**Instructions to follow:**
Print all entries word for word.

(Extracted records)

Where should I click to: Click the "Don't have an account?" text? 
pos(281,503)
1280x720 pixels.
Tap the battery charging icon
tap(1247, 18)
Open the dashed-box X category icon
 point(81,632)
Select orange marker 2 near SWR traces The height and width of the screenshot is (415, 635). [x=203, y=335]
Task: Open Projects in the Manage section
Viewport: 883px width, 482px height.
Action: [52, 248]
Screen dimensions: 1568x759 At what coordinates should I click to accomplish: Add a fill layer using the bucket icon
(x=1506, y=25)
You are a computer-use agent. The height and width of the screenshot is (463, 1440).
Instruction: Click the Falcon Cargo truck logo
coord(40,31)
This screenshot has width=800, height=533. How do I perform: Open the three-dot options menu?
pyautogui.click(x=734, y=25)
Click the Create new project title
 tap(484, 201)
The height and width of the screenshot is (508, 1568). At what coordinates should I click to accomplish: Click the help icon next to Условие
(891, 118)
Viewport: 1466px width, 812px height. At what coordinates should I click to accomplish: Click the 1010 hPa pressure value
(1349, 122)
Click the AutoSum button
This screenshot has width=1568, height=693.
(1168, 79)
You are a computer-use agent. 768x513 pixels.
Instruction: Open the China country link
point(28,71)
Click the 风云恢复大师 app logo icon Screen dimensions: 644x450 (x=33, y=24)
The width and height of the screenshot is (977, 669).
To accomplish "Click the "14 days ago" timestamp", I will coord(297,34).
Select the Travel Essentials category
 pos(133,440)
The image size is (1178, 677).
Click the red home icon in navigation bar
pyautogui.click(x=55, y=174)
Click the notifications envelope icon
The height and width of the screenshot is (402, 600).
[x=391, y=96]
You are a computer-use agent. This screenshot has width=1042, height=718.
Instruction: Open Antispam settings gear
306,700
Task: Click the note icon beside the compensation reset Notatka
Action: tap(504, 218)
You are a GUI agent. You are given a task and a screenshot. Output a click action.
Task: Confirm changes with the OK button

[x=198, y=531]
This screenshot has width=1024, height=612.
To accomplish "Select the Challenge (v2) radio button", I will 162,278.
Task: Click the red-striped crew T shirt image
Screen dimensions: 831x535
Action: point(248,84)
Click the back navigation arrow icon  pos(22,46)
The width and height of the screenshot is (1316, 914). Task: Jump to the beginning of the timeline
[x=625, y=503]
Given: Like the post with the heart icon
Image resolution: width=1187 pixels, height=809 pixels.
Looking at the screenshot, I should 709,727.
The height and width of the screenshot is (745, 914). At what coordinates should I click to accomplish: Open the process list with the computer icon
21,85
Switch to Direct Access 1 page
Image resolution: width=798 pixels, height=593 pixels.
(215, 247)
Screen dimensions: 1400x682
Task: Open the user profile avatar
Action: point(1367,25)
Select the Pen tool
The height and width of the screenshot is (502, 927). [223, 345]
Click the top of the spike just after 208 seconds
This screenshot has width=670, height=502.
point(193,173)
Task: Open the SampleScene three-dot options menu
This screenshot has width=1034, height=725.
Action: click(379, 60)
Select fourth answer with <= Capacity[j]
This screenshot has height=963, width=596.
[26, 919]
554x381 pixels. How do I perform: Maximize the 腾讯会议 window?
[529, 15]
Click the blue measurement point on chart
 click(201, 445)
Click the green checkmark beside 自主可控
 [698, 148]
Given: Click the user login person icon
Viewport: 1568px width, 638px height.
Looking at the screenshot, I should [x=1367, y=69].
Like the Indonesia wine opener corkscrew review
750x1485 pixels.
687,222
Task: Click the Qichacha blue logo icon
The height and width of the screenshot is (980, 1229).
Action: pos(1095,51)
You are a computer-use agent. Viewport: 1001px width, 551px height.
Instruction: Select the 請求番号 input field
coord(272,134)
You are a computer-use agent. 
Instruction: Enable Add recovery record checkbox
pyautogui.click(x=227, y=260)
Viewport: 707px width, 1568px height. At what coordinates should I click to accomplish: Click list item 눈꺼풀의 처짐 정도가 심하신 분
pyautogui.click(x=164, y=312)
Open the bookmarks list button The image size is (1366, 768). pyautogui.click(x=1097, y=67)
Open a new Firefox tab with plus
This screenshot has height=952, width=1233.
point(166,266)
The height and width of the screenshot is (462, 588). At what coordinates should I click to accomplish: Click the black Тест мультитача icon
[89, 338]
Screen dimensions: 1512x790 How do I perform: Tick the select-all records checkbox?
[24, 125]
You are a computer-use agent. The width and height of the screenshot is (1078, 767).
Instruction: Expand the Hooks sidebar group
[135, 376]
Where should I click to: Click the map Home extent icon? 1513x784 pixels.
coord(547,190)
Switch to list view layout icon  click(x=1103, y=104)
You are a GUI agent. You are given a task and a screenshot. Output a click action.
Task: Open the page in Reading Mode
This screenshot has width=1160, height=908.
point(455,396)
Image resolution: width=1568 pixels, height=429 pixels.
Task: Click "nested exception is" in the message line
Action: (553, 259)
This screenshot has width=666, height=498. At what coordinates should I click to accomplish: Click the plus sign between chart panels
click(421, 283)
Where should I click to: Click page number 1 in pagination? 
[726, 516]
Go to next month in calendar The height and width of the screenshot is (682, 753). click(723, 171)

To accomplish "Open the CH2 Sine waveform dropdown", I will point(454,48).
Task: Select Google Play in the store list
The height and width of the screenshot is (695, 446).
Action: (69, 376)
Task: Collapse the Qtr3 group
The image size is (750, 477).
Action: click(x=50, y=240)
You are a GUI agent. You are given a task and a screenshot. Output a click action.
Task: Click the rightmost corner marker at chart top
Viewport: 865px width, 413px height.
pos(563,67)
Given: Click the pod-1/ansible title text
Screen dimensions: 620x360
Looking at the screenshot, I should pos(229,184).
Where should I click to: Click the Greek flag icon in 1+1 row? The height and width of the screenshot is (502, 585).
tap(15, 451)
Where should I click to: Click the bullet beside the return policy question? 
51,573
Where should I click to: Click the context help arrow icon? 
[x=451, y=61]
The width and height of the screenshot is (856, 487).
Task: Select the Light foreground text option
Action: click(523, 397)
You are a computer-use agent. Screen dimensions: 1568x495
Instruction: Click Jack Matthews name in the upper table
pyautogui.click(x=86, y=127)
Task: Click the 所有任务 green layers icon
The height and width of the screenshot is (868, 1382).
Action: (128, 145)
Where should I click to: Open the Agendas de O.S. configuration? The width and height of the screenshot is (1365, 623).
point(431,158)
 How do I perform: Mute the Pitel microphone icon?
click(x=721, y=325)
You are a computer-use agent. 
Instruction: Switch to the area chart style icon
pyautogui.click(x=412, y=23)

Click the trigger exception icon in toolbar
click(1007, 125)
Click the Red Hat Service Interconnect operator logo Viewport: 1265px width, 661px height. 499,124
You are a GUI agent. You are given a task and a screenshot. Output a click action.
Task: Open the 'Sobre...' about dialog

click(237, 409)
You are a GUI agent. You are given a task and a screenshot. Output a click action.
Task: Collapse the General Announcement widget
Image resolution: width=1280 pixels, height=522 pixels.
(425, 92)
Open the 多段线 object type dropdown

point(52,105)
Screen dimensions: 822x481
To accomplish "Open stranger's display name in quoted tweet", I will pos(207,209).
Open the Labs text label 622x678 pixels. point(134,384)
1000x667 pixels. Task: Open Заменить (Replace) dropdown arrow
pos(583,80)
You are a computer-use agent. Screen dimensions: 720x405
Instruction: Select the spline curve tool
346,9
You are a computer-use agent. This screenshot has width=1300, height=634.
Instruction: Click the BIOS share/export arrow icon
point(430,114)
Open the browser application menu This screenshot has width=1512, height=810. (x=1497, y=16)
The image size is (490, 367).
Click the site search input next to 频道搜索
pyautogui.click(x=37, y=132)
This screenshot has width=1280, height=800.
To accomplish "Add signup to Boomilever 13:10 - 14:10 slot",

**Response to the task:**
Where should I click to: Click the "Don't have an account?" text? 
pos(281,503)
1280x720 pixels.
Tap the battery charging icon
tap(1247, 18)
Open the dashed-box X category icon
 point(81,632)
Select orange marker 2 near SWR traces The height and width of the screenshot is (415, 635). [x=203, y=335]
Task: Open Projects in the Manage section
Viewport: 883px width, 482px height.
Action: [52, 248]
Screen dimensions: 1568x759 At what coordinates should I click to accomplish: Add a fill layer using the bucket icon
(x=1506, y=25)
You are a computer-use agent. The height and width of the screenshot is (463, 1440).
Instruction: Click the Falcon Cargo truck logo
coord(40,31)
This screenshot has width=800, height=533. How do I perform: Open the three-dot options menu?
pyautogui.click(x=734, y=25)
Click the Create new project title
 tap(484, 201)
The height and width of the screenshot is (508, 1568). At what coordinates should I click to accomplish: Click the help icon next to Условие
(891, 118)
Viewport: 1466px width, 812px height. At what coordinates should I click to accomplish: Click the 1010 hPa pressure value
(1349, 122)
Click the AutoSum button
This screenshot has width=1568, height=693.
(1168, 79)
You are a computer-use agent. 768x513 pixels.
Instruction: Open the China country link
point(28,71)
Click the 风云恢复大师 app logo icon Screen dimensions: 644x450 (x=33, y=24)
The width and height of the screenshot is (977, 669).
To accomplish "Click the "14 days ago" timestamp", I will coord(297,34).
Select the Travel Essentials category
 pos(133,440)
The image size is (1178, 677).
Click the red home icon in navigation bar
pyautogui.click(x=55, y=174)
Click the notifications envelope icon
The height and width of the screenshot is (402, 600).
[x=391, y=96]
You are a computer-use agent. This screenshot has width=1042, height=718.
Instruction: Open Antispam settings gear
306,700
Task: Click the note icon beside the compensation reset Notatka
Action: tap(504, 218)
You are a GUI agent. You are given a task and a screenshot. Output a click action.
Task: Confirm changes with the OK button

[x=198, y=531]
This screenshot has width=1024, height=612.
To accomplish "Select the Challenge (v2) radio button", I will 162,278.
Task: Click the red-striped crew T shirt image
Screen dimensions: 831x535
Action: point(248,84)
Click the back navigation arrow icon  pos(22,46)
The width and height of the screenshot is (1316, 914). Task: Jump to the beginning of the timeline
[x=625, y=503]
Given: Like the post with the heart icon
Image resolution: width=1187 pixels, height=809 pixels.
Looking at the screenshot, I should 709,727.
The height and width of the screenshot is (745, 914). At what coordinates should I click to accomplish: Open the process list with the computer icon
21,85
Switch to Direct Access 1 page
Image resolution: width=798 pixels, height=593 pixels.
(215, 247)
Screen dimensions: 1400x682
Task: Open the user profile avatar
Action: point(1367,25)
Select the Pen tool
The height and width of the screenshot is (502, 927). [223, 345]
Click the top of the spike just after 208 seconds
This screenshot has width=670, height=502.
point(193,173)
Task: Open the SampleScene three-dot options menu
This screenshot has width=1034, height=725.
Action: click(379, 60)
Select fourth answer with <= Capacity[j]
This screenshot has height=963, width=596.
[26, 919]
554x381 pixels. How do I perform: Maximize the 腾讯会议 window?
[529, 15]
Click the blue measurement point on chart
 click(201, 445)
Click the green checkmark beside 自主可控
 [698, 148]
Given: Click the user login person icon
Viewport: 1568px width, 638px height.
Looking at the screenshot, I should [x=1367, y=69].
Like the Indonesia wine opener corkscrew review
750x1485 pixels.
687,222
Task: Click the Qichacha blue logo icon
The height and width of the screenshot is (980, 1229).
Action: pos(1095,51)
You are a computer-use agent. Viewport: 1001px width, 551px height.
Instruction: Select the 請求番号 input field
coord(272,134)
You are a computer-use agent. 
Instruction: Enable Add recovery record checkbox
pyautogui.click(x=227, y=260)
Viewport: 707px width, 1568px height. At what coordinates should I click to accomplish: Click list item 눈꺼풀의 처짐 정도가 심하신 분
pyautogui.click(x=164, y=312)
Open the bookmarks list button The image size is (1366, 768). pyautogui.click(x=1097, y=67)
Open a new Firefox tab with plus
This screenshot has height=952, width=1233.
point(166,266)
The height and width of the screenshot is (462, 588). At what coordinates should I click to accomplish: Click the black Тест мультитача icon
[89, 338]
Screen dimensions: 1512x790 How do I perform: Tick the select-all records checkbox?
[24, 125]
You are a computer-use agent. The width and height of the screenshot is (1078, 767).
Instruction: Expand the Hooks sidebar group
[135, 376]
Where should I click to: Click the map Home extent icon? 1513x784 pixels.
coord(547,190)
Switch to list view layout icon  click(x=1103, y=104)
You are a GUI agent. You are given a task and a screenshot. Output a click action.
Task: Open the page in Reading Mode
This screenshot has width=1160, height=908.
point(455,396)
Image resolution: width=1568 pixels, height=429 pixels.
Task: Click "nested exception is" in the message line
Action: (553, 259)
This screenshot has width=666, height=498. At what coordinates should I click to accomplish: Click the plus sign between chart panels
click(421, 283)
Where should I click to: Click page number 1 in pagination? 
[726, 516]
Go to next month in calendar The height and width of the screenshot is (682, 753). click(723, 171)

To accomplish "Open the CH2 Sine waveform dropdown", I will point(454,48).
Task: Select Google Play in the store list
The height and width of the screenshot is (695, 446).
Action: (69, 376)
Task: Collapse the Qtr3 group
The image size is (750, 477).
Action: click(x=50, y=240)
You are a GUI agent. You are given a task and a screenshot. Output a click action.
Task: Click the rightmost corner marker at chart top
Viewport: 865px width, 413px height.
pos(563,67)
Given: Click the pod-1/ansible title text
Screen dimensions: 620x360
Looking at the screenshot, I should pos(229,184).
Where should I click to: Click the Greek flag icon in 1+1 row? The height and width of the screenshot is (502, 585).
tap(15, 451)
Where should I click to: Click the bullet beside the return policy question? 
51,573
Where should I click to: Click the context help arrow icon? 
[x=451, y=61]
The width and height of the screenshot is (856, 487).
Task: Select the Light foreground text option
Action: click(523, 397)
You are a computer-use agent. Screen dimensions: 1568x495
Instruction: Click Jack Matthews name in the upper table
pyautogui.click(x=86, y=127)
Task: Click the 所有任务 green layers icon
The height and width of the screenshot is (868, 1382).
Action: (128, 145)
Where should I click to: Open the Agendas de O.S. configuration? The width and height of the screenshot is (1365, 623).
point(431,158)
 How do I perform: Mute the Pitel microphone icon?
click(x=721, y=325)
You are a computer-use agent. 
Instruction: Switch to the area chart style icon
pyautogui.click(x=412, y=23)

Click the trigger exception icon in toolbar
click(1007, 125)
Click the Red Hat Service Interconnect operator logo Viewport: 1265px width, 661px height. 499,124
You are a GUI agent. You are given a task and a screenshot. Output a click action.
Task: Open the 'Sobre...' about dialog

click(237, 409)
You are a GUI agent. You are given a task and a screenshot. Output a click action.
Task: Collapse the General Announcement widget
Image resolution: width=1280 pixels, height=522 pixels.
(425, 92)
Open the 多段线 object type dropdown

point(52,105)
Screen dimensions: 822x481
To accomplish "Open stranger's display name in quoted tweet", I will pos(207,209).
Open the Labs text label 622x678 pixels. point(134,384)
1000x667 pixels. Task: Open Заменить (Replace) dropdown arrow
pos(583,80)
You are a computer-use agent. Screen dimensions: 720x405
Instruction: Select the spline curve tool
346,9
You are a computer-use agent. This screenshot has width=1300, height=634.
Instruction: Click the BIOS share/export arrow icon
point(430,114)
Open the browser application menu This screenshot has width=1512, height=810. (x=1497, y=16)
The image size is (490, 367).
Click the site search input next to 频道搜索
pyautogui.click(x=37, y=132)
This screenshot has width=1280, height=800.
To accomplish "Add signup to Boomilever 13:10 - 14:10 slot",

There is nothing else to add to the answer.